Pathway control of Pabp-positive RNA granule formation under hyperosmosis

In mammalian cells, phosphorylation of the translation initiation factor eIF2α exerts strong control over SG formation. An allele expressing a phosphomimetic eIF2α version is sufficient to induce SGs on its own, whereas expression of a mutant, nonphosphorylatable, version of eIF2α blocks SG formation upon stress (Kedersha et al. 1999). We investigated RFP-Pabp in a strain expressing the corresponding fission yeast nonphosphorylatable eIF2α-S52A mutant protein.

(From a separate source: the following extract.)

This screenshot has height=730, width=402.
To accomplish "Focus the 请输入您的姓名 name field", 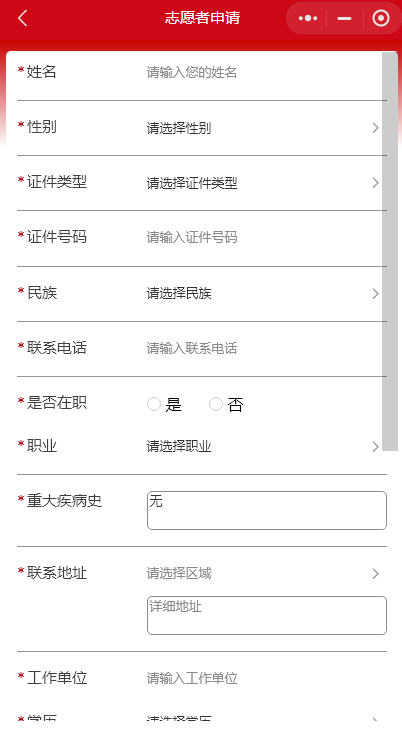I will (263, 73).
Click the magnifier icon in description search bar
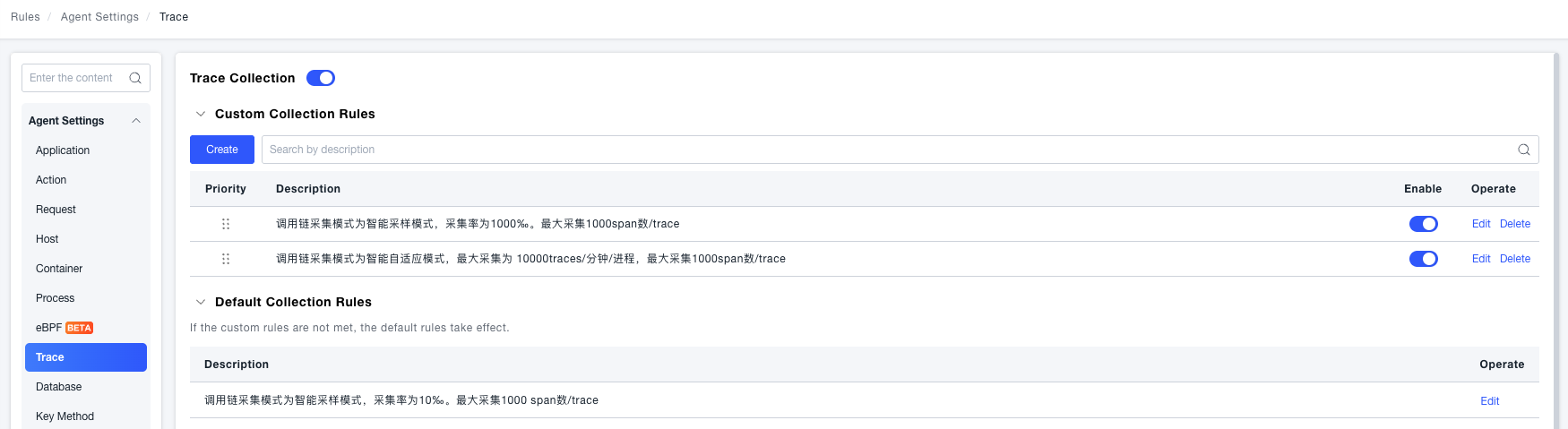This screenshot has height=429, width=1568. click(x=1523, y=150)
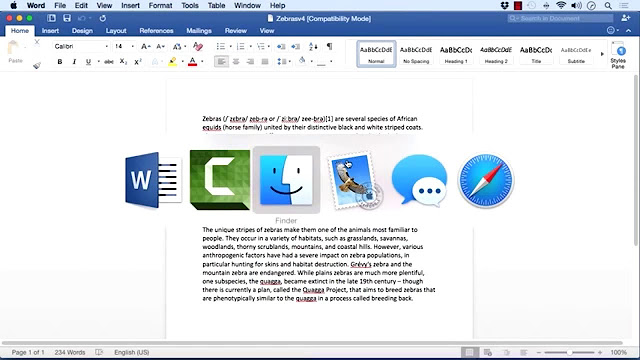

As shown in Figure 5, the kinetics of RNA granule appearance after KCl stress is somewhat slower in eIF2α-S52A (tif211-S52A) cells than in the wild type (wt). The ensuing decline is markedly slower in the mutant, however. Analysis of polysome profiles shows that in wt and eIF2α-S52A mutants alike, there is a complete elimination of polysomes, with little or no recovery during the first 80 min (Supplemental Fig. S2). Upstream kinases phosphorylate eIF2α upon stress; in S. cerevisiae expression of an activated Gcn2 allele leads to increased numbers and intensities of SGs upon stress (Buchan et al. 2008). However, the effect of the gcn2Δ mutation in S. pombe on granule formation was only slight if any (Fig. 5A, third row). In order to investigate the extent of the control exerted by eIF2α, we exposed eIF2α-S52A and gcn2Δ mutants to heat shock; in both cases, the response was indistinguishable from wild type (Supplemental Fig. S3).

FIGURE 5.

FIGURE 5.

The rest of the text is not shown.